=== Instructions to follow ===
Strip out the pictures and output each remaining line of the data word for word.

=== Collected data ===
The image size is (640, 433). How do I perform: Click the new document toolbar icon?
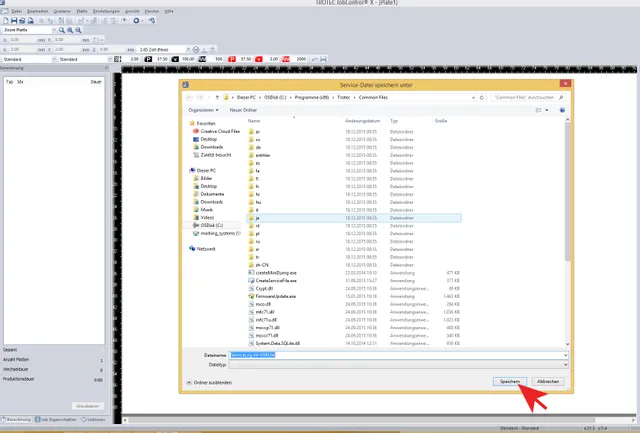pyautogui.click(x=5, y=21)
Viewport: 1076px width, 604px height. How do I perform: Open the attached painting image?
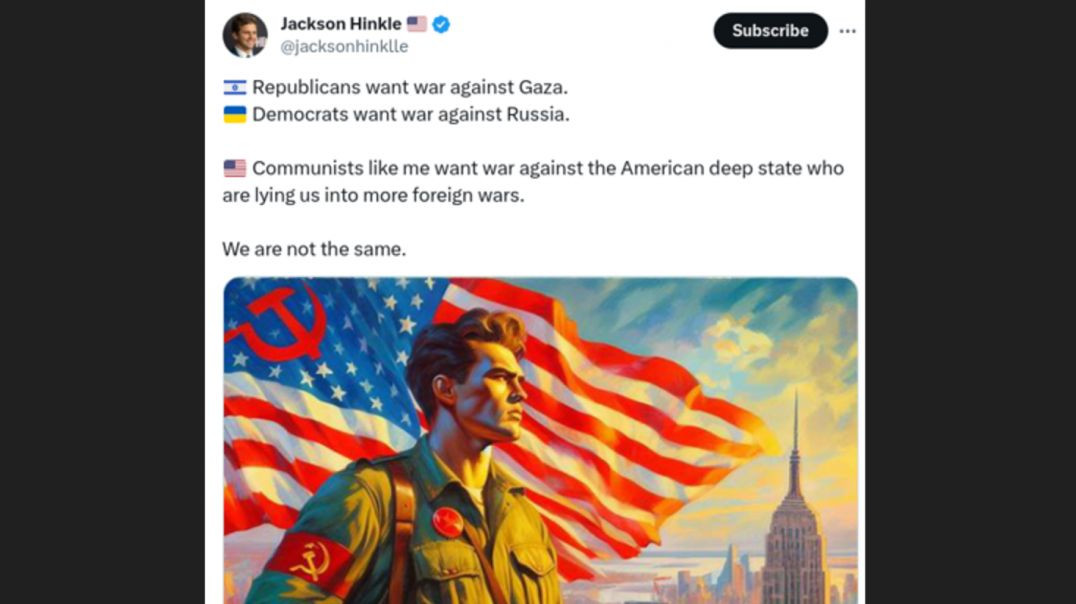pos(541,441)
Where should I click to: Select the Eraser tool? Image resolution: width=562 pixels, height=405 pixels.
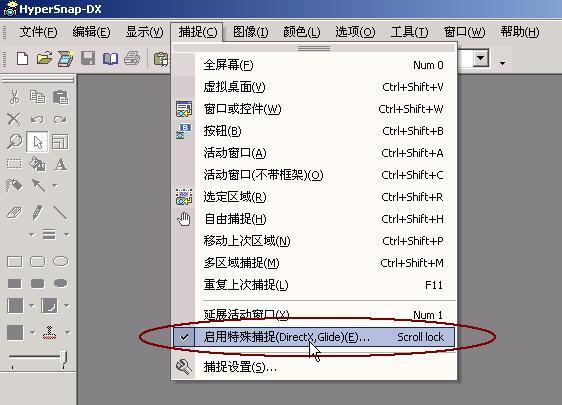(14, 213)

=== Response below ===
The image size is (640, 433). How do I perform: Click the new document toolbar icon?
pyautogui.click(x=5, y=21)
Viewport: 1076px width, 604px height. How do I perform: Open the attached painting image?
pos(541,441)
Where should I click to: Select the Eraser tool? Image resolution: width=562 pixels, height=405 pixels.
(14, 213)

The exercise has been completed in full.